USGS scientists continue to monitor the Kilauea Volcano on the Big Island of Hawaii for any signs of eruption. While the volcano isn’t erupting at the moment, that could change soon; the summit region of the volcano continues to exhibit signs of heightened unrest with elevated summit seismicity.
“Inflationary tilt and elevated seismicity continue at Kīlauea’s summit,” wrote USGS scientists at the Hawaiian Volcano Observatory (HVO.) “Daily rates have been variable, but over the past several months, both deformation and seismicity have been elevated beyond observations preceding the January 5, 2023 summit eruption. Earthquake rates remain elevated beneath Kīlauea summit and Nāmakanipaio. Over the past 24 hours, 93 earthquakes were located beneath Kīlauea summit, with an increase in number overnight. Most of the earthquakes have been smaller than magnitude-2 and not reported felt. The most recent sulfur dioxide (SO2) emission rate of approximately 120 tonnes per day was measured on May 26, 2023. ”
While the Summit area shows continued signs of unrest, HVO adds there has been no unusual activity observed along the East Rift Zone or the Southwest Rift Zone; steady rates of ground deformation and seismicity continue along both. Just five years ago, Kilauea erupted in the populated East Rift Zone, destroying homes and entire communities along the northeast coast of the Big Island of Hawaii.

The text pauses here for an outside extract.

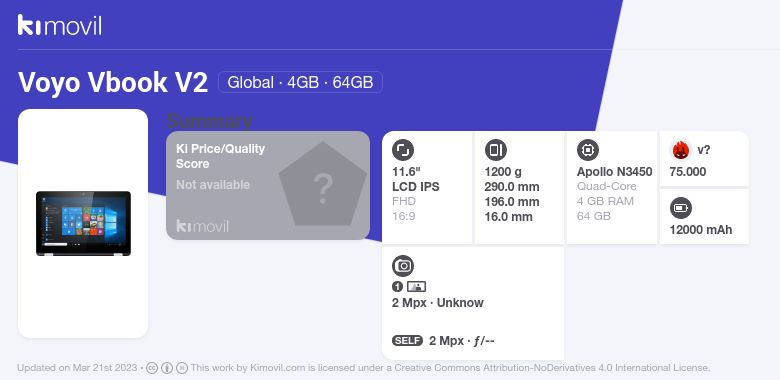
Task: Click the rear camera photo mode icon
Action: point(416,286)
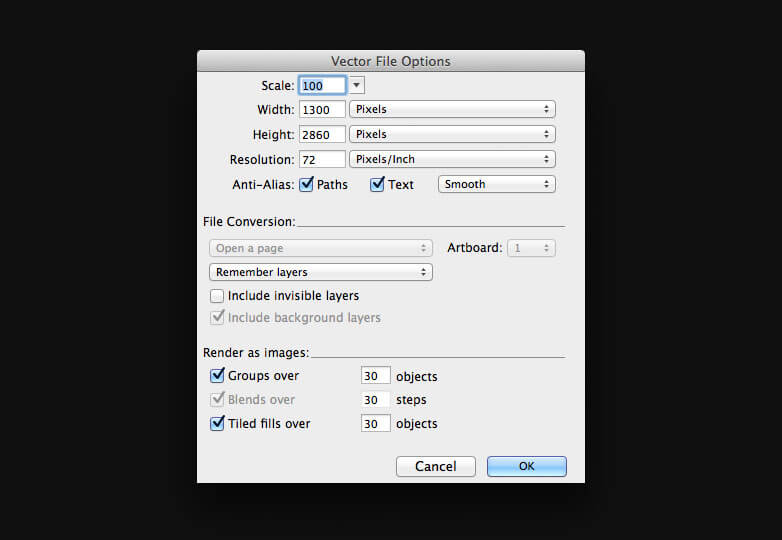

While there is no eruption yet, there are numerous hazards in the area. HVO warns, “Significant hazards around Kīlauea caldera include Halemaʻumaʻu crater wall instability, ground cracking, and rockfalls that can be enhanced by earthquakes within the area closed to the public. This underscores the extremely hazardous nature of the rim surrounding Halemaʻumaʻu crater, an area that has been closed to the public since early 2008. ”
The summit of Kilauea is contained entirely within Hawaii Volcanoes National Park. While Mauna Loa Trail, the summit cabin and wilderness area above Red Hill Cabin remain closed due to hazards from the November/December eruption of the Mauna Loa eruption, all park roads and front country trails are open. Park staff do warn visitors though, “It is critical to stay on trails and in designated overlooks. Concealed sinkholes, unstable cliff edges and earth cracks, volcanic gasses present hazards.”